Voice interfaces have finally made the jump from science fictions to the realm of current technological possibilities. And it’s currently seeing a huge mass-market adoption.
From the perspective of User Experience (UX) design, this is an opportunity to apply the principles of the user-centered design to shape the young technical capability. And we designers are already on the task — working hard to supplant all earlier ‘primitive’ interfaces with the ‘natural’ interface.
But are there any problems with such a focused approach to Voice User Interface (VUI) design?
To answer that, let’s look at two important challenges which we are trying to tackle in VUIs.
1. A voice assistant should sound ‘human’
Any voice interface today is modeled on human conversation behaviors. But is that a case of designers basing their designs on their own mental models?
I am not denying that human’s conversation would influence a user’s perception of a Voice User Interface (VUI) — in fact, there are a lot of articles outlining how significant that influence is. However, that isn’t the only factor influencing the user’s mental model. User’s perception of a user interface (UI) is also influenced by GUIs, IVRs, chatbots, and any interaction with machines as well.
So, while they expect the freedom to speak to the machine ‘in their own tongue’, they may also rely on common vocabulary with ‘machines’ (ex: ‘log out’, ‘check-out’) Speaking keywords is cognitively less taxing than formulating complete phrases. So, maybe, for first-time users, it is ok to list down possible commands ‘robotically’ rather than ask open-ended questions (and wait for no-user-input error state to read out these options).
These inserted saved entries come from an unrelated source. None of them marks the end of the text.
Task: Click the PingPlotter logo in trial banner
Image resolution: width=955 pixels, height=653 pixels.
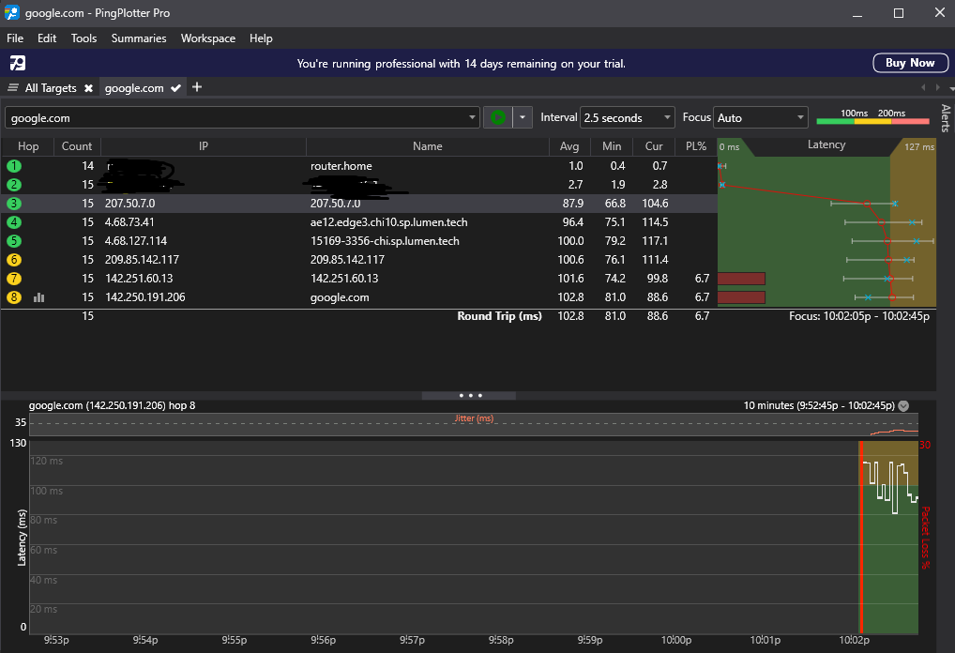Action: pos(18,63)
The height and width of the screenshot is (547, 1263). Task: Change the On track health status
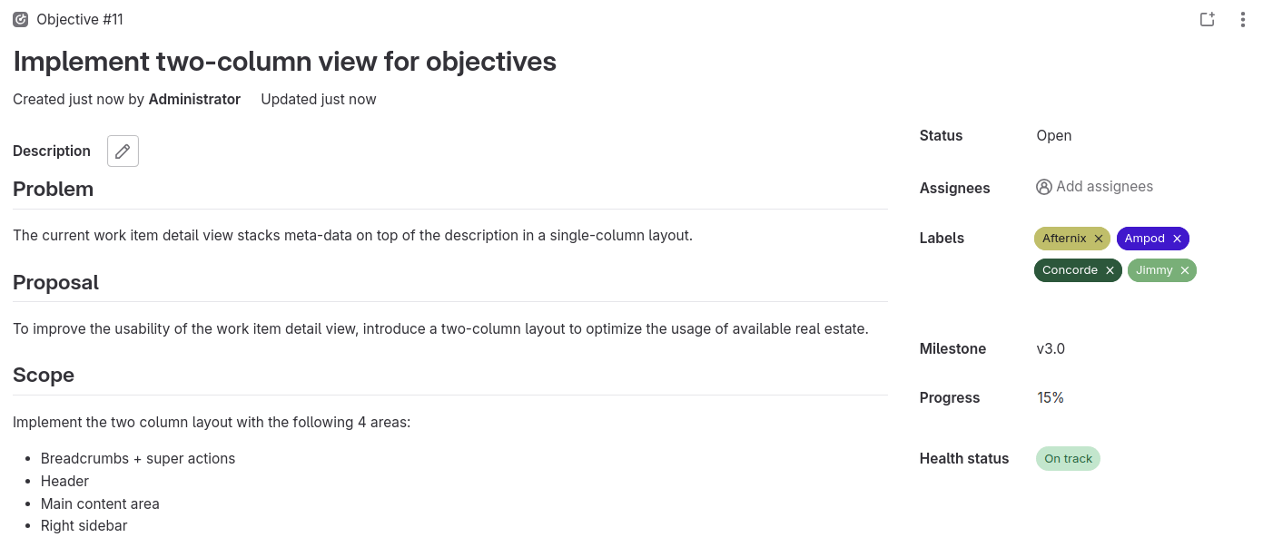[x=1068, y=459]
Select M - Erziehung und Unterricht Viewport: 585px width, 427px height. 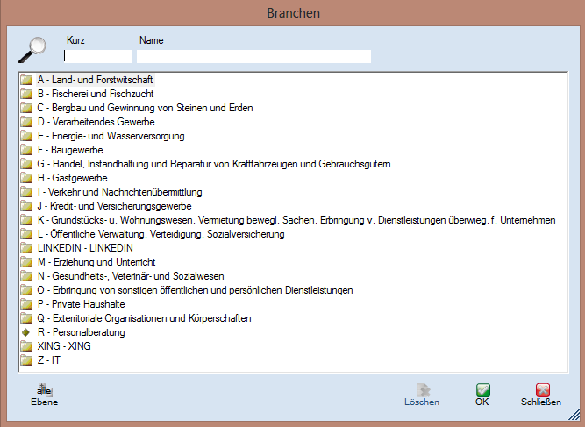96,262
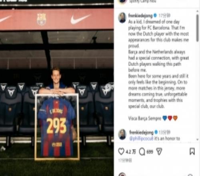The height and width of the screenshot is (176, 200).
Task: Open frenkiedejong profile picture beside caption
Action: (122, 18)
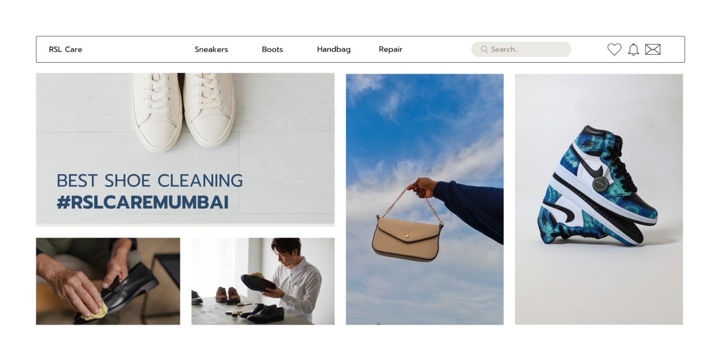The image size is (721, 361).
Task: Go to the Boots section
Action: (x=272, y=49)
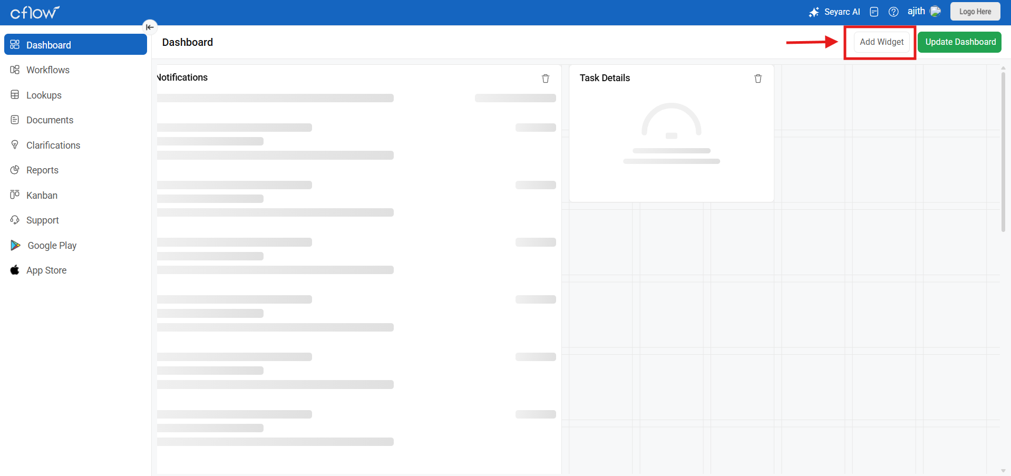Go to Workflows in the sidebar

pyautogui.click(x=48, y=70)
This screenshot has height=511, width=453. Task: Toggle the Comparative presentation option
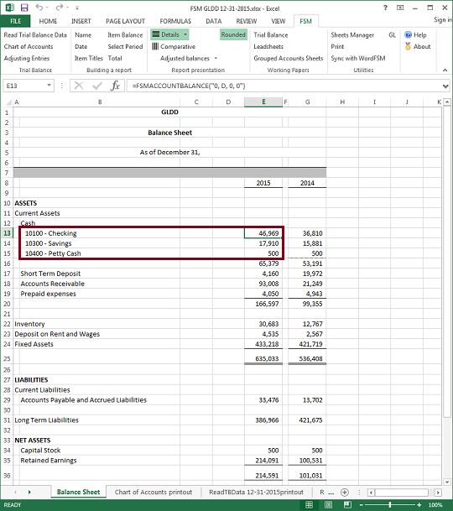pyautogui.click(x=174, y=47)
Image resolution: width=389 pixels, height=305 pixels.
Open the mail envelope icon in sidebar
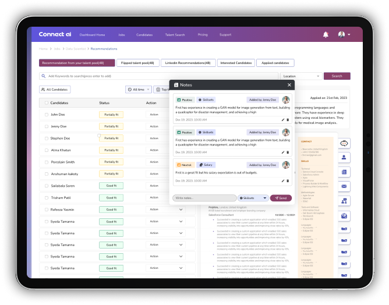pyautogui.click(x=344, y=186)
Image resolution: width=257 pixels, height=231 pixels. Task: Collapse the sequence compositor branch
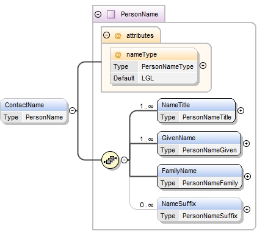click(125, 160)
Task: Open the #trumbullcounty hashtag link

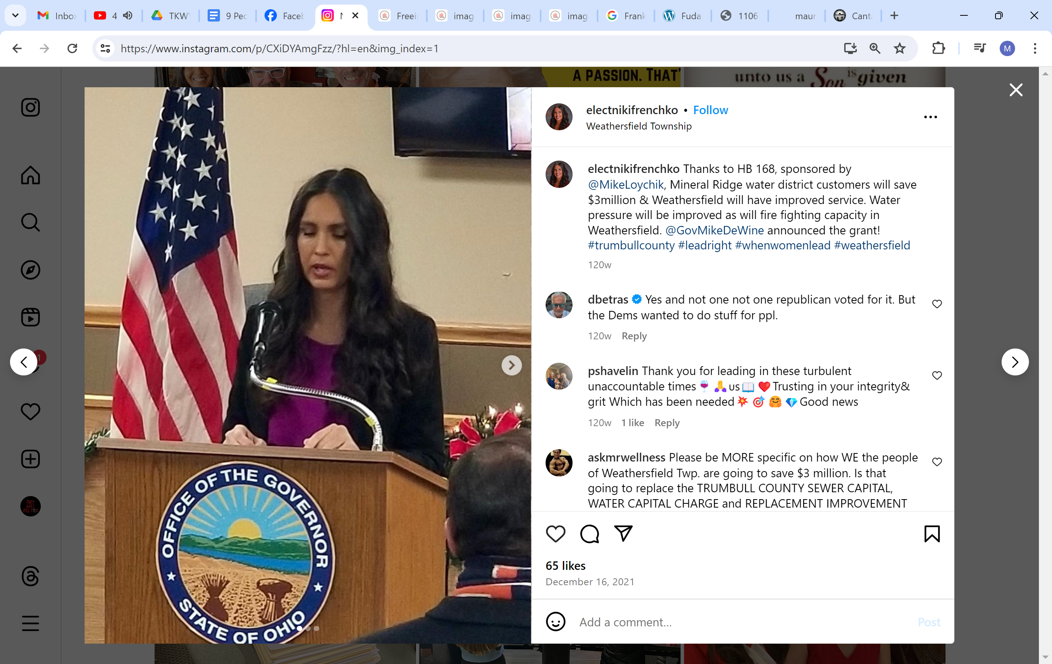Action: pos(631,245)
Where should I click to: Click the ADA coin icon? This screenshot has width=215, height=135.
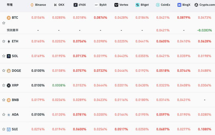click(9, 115)
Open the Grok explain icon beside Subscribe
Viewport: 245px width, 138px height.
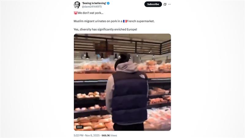coord(165,4)
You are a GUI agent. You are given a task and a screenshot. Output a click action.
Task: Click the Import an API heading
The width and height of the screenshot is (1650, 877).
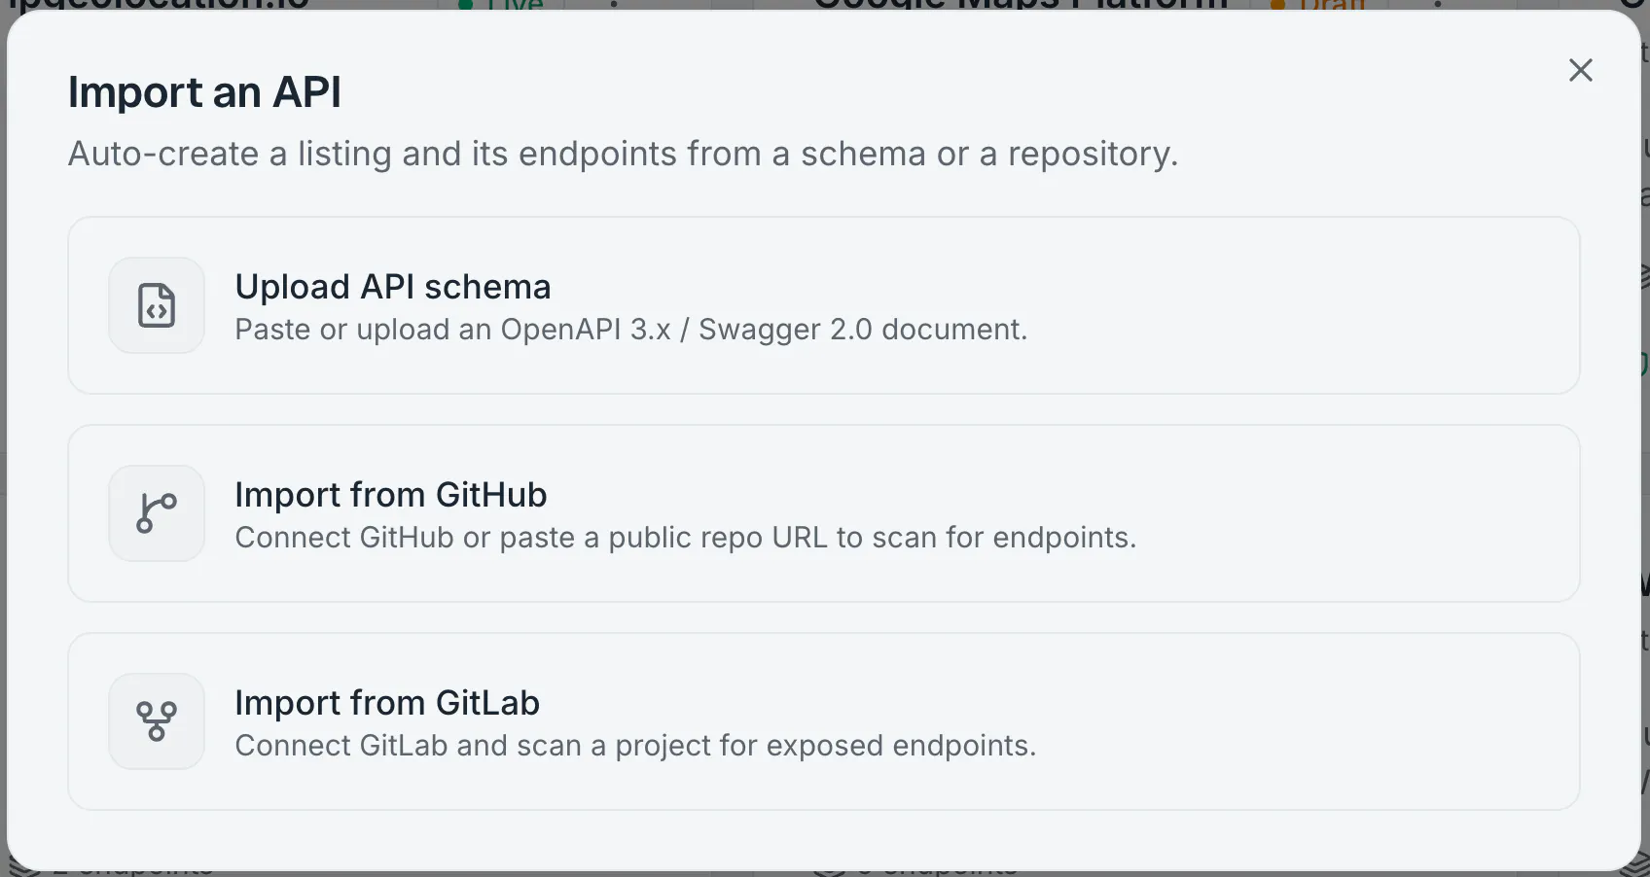point(204,92)
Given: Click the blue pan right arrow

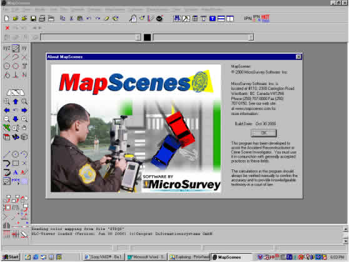Looking at the screenshot, I should [x=24, y=110].

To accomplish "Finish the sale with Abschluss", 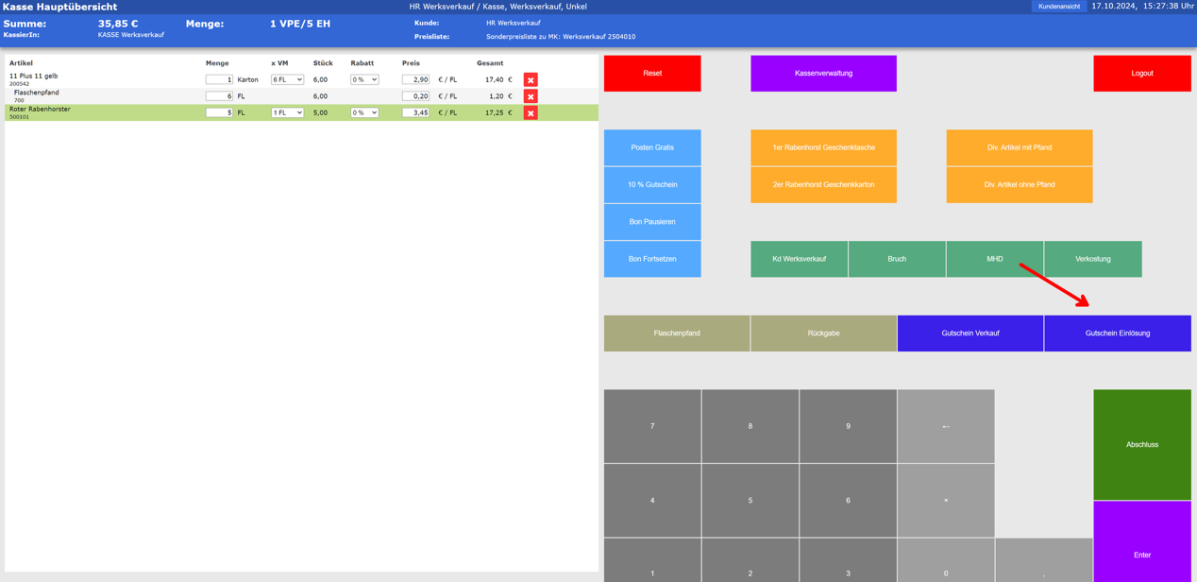I will [1142, 443].
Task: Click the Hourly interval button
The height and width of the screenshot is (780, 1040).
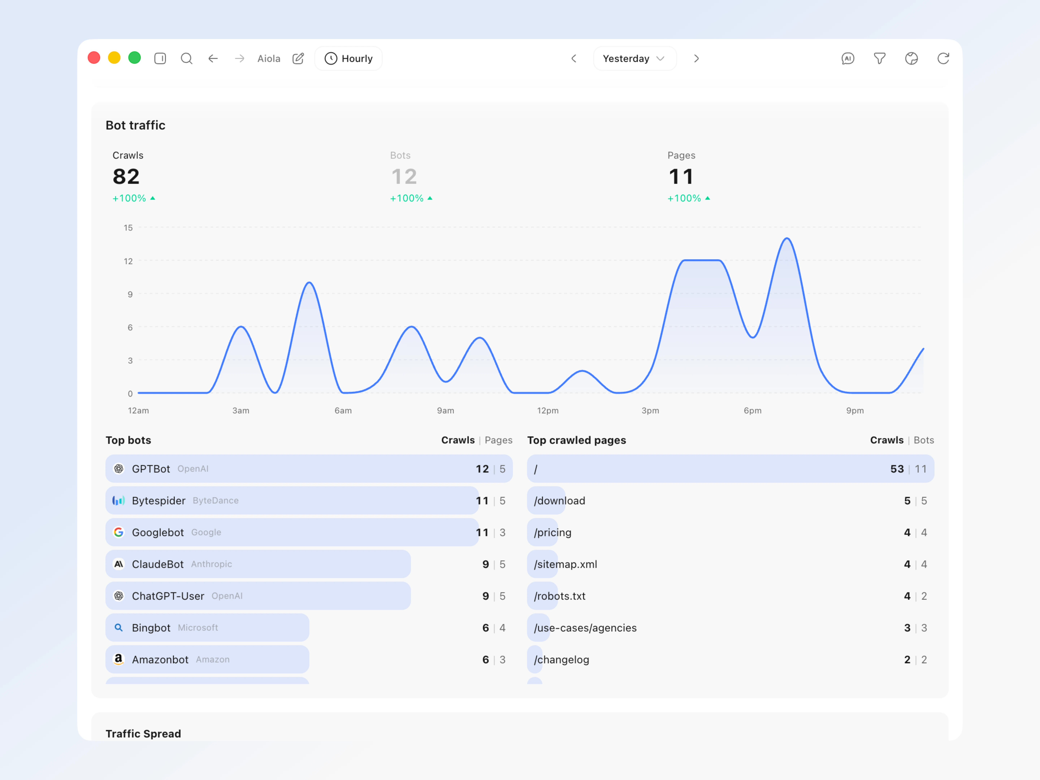Action: [x=348, y=58]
Secondly, VUIs can give a terse response for confirmation states rather than try to sound witty every time. There are two reasons for this — first, that voids the intention of using voice for speed. An experienced user doesn’t require the level of confirmation. Second, while this doesn’t seem to be a problem now, when the breadth of VUI usage of a user increases, this may become irritating. This has already been demonstrated by the enthusiasm by which Reddit users are embracing Alexa’s brief mode.
Third, there is the ambiguous question of how much we want a machine to sound like a human. The entire ‘should you say please to Alexa’ boils down to a basic fact — should we treat VUIs as human? There is no clear answer yet.
Of course, chatbots and services designed specifically for banter are exceptions.
2. Voice can/needs to support everything
Currently, services arenas are rushing to jump on the VUI bandwagon — from education to healthcare to banks. But can and should everything be supported by voice?
Some tasks are less efficient by voice. While it is easier to speak a command to complete or reach the end stage of complex tasks, it is much easier to glance over a list on screen than have an assistant read it out. Also, GUIs have made a lot of progress in increasing glanceability through icons. Users VUIs don’t have anything concrete corresponding to icons yet.
However, the above point becomes void when the assistant is smart to choose and read out only the ‘best’ and ‘personalized’ result for you.
Which brings me to my next point. Filter bubbles. The term “filter bubble” refers to the results of the algorithms that dictate what we encounter online. According to Eli Pariser – the person who first coined the term – those algorithms create “a unique universe of information for each of us … which fundamentally alters the way we encounter ideas and information.”
It’s important to note that while adults are mostly using VUIs for a few tasks and simple questions, kids using VUIs from a young age are using VUIs to find answers for all of their questions. As designers, shouldn’t we take into consideration the effects of our designs on such a vulnerable target group?
So, is voice bad?
I am not contesting against the usefulness of VUIs. It is undoubtedly a powerful platform. However, design decisions shouldn’t be made to forcefully fit voice technology.
Voice is another tool for designers to tackle challenges in human-computer interaction. It is a versatile tool, not one that can supplant every other tool. Every type of interface has its unique benefits, behavioral or technical, that works for certain types of users or situations.
All in all, voice is supposed to be the infrastructure for user experience, and not the end goal.